TAIKO erholte sich nicht nur – der Kurs schoss in die Höhe. Von einem Allzeittief von rund 0,058 US-Dollar am 29. Juni stieg der Token innerhalb von 24 Stunden auf bis zu 0,52 US-Dollar – eine etwa 9-fache Steigerung –, bevor er sich wieder auf etwa 0,13–0,14 US-Dollar einpendelte. Das ist immer noch etwa doppelt so viel wie der Kurs unmittelbar nach dem Hack. CoinDesk verzeichnete den Anstieg auf bis zu 136% in einer einzigen Sitzung; CoinGecko gibt einen Anstieg von 114% über die Woche an.
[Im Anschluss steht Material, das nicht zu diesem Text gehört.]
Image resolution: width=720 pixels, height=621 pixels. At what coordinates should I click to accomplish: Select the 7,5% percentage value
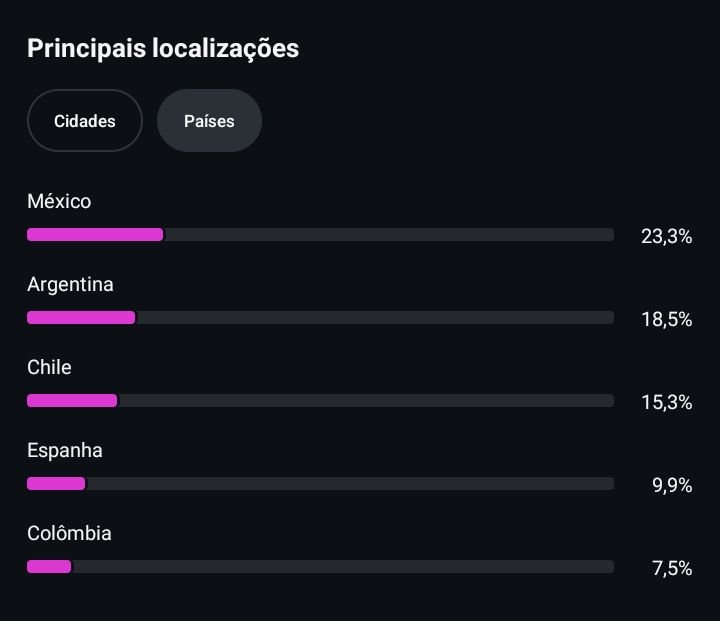coord(672,569)
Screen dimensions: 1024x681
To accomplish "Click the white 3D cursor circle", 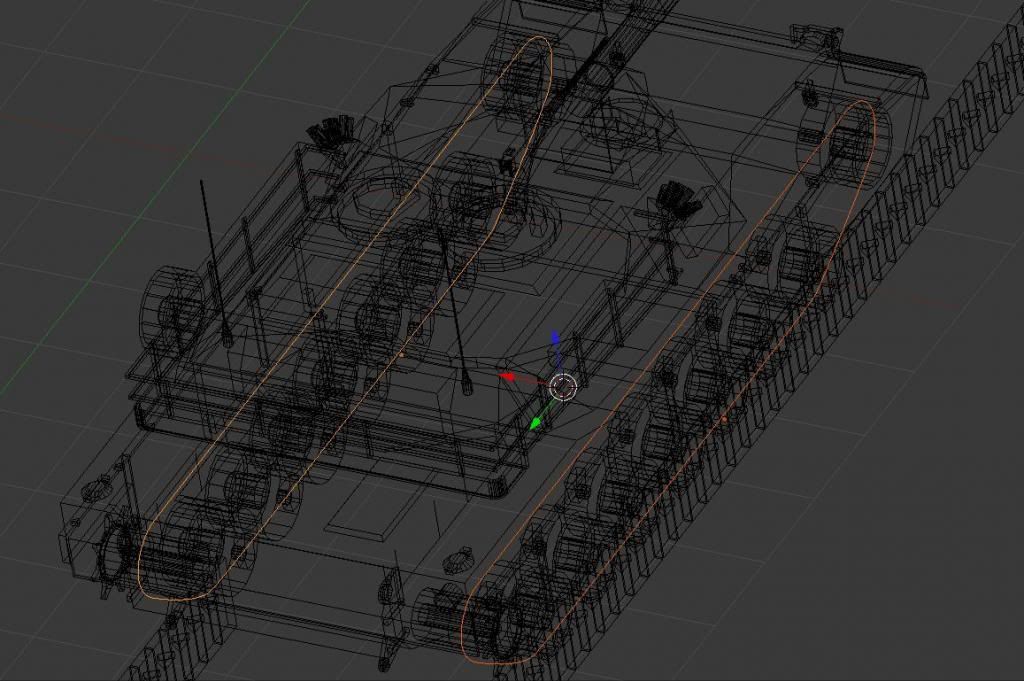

Das Handelsvolumen explodierte an einem Tag auf über 100 Millionen US-Dollar für einen Token mit einer Marktkapitalisierung von 27 Millionen US-Dollar.

Taiko Got Hacked for $1.7M. Then the Token Went Up 9x. 1

Vor einem Jahr sah das Muster so aus: Ein Shitcoin wird von einer Börse delistet, der Kurs schießt in die Höhe, niemand kann erklären, warum – außer mit „weniger Verkaufsdruck, weniger vernünftige Beobachter“. Nun scheint es offenbar so zu sein, dass das Durchsickern des Signaturschlüssels auf GitHub und der Verlust eines siebenstelligen Betrags denselben Effekt haben. Vielleicht sind es Erleichterungskäufe: Die Korrektur hat funktioniert, alle wurden zurückgezahlt – warum also nicht mitmachen? Vielleicht handelt es sich einfach um einen Token mit geringem Umlauf, bei dem jede Schlagzeile, ob gut oder schlecht, ausreicht, um ihn in die Höhe schnellen zu lassen. Wahrscheinlich beides.

Was hier tatsächlich passiert ist, sollte man sich jedoch vor Augen halten. Es handelte sich nicht um einen Fehler im Smart Contract. Taikos gesamtes Multi-Prover-Setup – SGX plus ZK-Backends – war so konzipiert, dass ein Angreifer zwei unabhängige Systeme gleichzeitig knacken müsste. All das spielte jedoch keine Rolle, da der Schlüssel die Enklave gar nicht erst hätte verlassen dürfen, landete aber an einem Ort, an dem jedes Skript ihn finden konnte. Das ist kein kryptografisches Versagen. Das ist ein „.gitignore“-Versagen. PeckShield beziffert das Gesamtvolumen der Bridge-Hacks im Jahr 2026 auf über340 Millionen Dollar bei mindestens 14 Vorfällen, und der rote Faden bei den meisten davon ist nicht fehlerhafte Mathematik, sondern dass jemand vergessen hat, eine Tür abzuschließen.

Taiko kündigt eine umfassende Nachbetrachtung an. Bis dahin gilt: Die Bridge funktioniert, die Nutzer haben ihr Geld zurückbekommen, und auf dem Diagramm sieht es so aus, als wäre gar nichts Schlimmes passiert.